Really, how could you not? It's no knock on any of the variations that followed; the original run of episodes that spanned from 1959 to 1963 is just that excellent. Sure, there are a few duds, but "The Twilight Zone" was simply paradigm-shifting, zeitgeist-seizing, landmark television, in its time and now. Of course we wouldn't have "American Horror Story" (by this point, would that be a huge loss ...), but filmmakers from David Cronenberg to Martin Scorsese to Karyn Kusama have all professed to be inspired by the series, some even to kickstart their careers. That kind of influence is hard to even tabulate.
For an example of how "The Twilight Zone" captured America's imagination with gripping storytelling and innovative technical mastery, look no further than the season one episode "Elegy." For the 1960 episode, an equally prolific writer and director for the series (Charles Beaumont and Douglas Heyes) needed to freeze an entire town, but refused to employ dummies. What you see in "Elegy" is live, immobilized flesh, and how they pulled it off is a story more interesting than constantly yelling at extras to stand still.
Capturing stillness
"Elegy" follows a team of astronauts in the year 2185 who have to make an emergency landing on an asteroid millions of miles from Earth. They find that the asteroid has an atmosphere, climate, and strength of gravity strikingly similar to our planet, but what they find is far from life. Or, not far enough. The entire town, including a farm, town square, and most memorably a beauty contest, is frozen solid. Every single person is completely motionless. Eventually, a kindly robot caretaker (Cecil Kellaway) informs them that life was wiped out on Earth in 1985, that these are the lifeless bodies of rich people who've paid to live out their eternal death in a manufactured fantasy land, and that, oh! He's poisoned them. The astronauts become the newest attraction at the "Happy Glades" resting place.
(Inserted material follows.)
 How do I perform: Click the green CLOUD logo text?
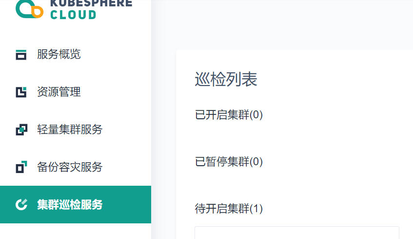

In Marc Scott Zicree's "The Twilight Zone Companion," director Heyes noted that it was impossible to expect dozens of extras to truly suspend all their most minute movements long enough to shoot. So he had to get creative: "If you'll notice on 'Elegy,' when you see those characters, the camera is almost always in movement, moving backwards and forwards, panning, and so forth." A still camera would ironically pick up the tiniest movements in still bodies. But a moving camera would actually blend movement back into the stillness.
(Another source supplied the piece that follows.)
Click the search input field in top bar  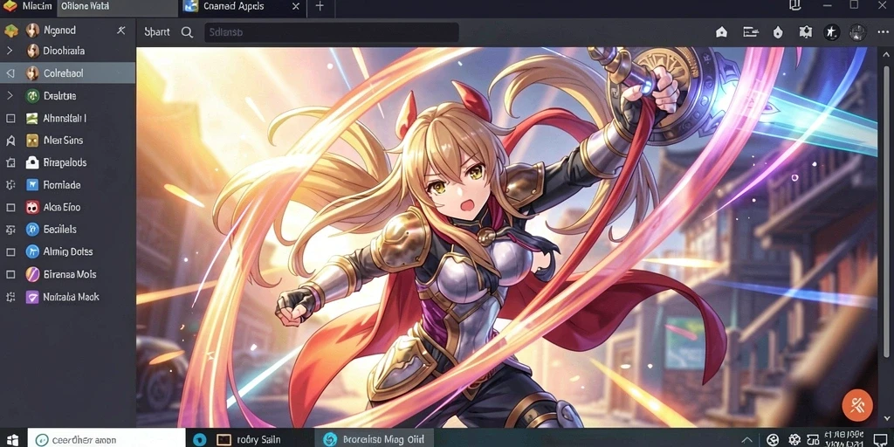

Heyes and Beaumont had a disagreement on one of the episode's main setpieces. Beaumont had originally written a car race, which Heyes, an avid racing fan, shot down, thinking there was no way to make frozen cars going fast look like anything but normal parked cars. "Charles never liked anything I did with any story he ever wrote," Heyes quipped. He subbed in the beauty contest scene, and a little piece of television history was made.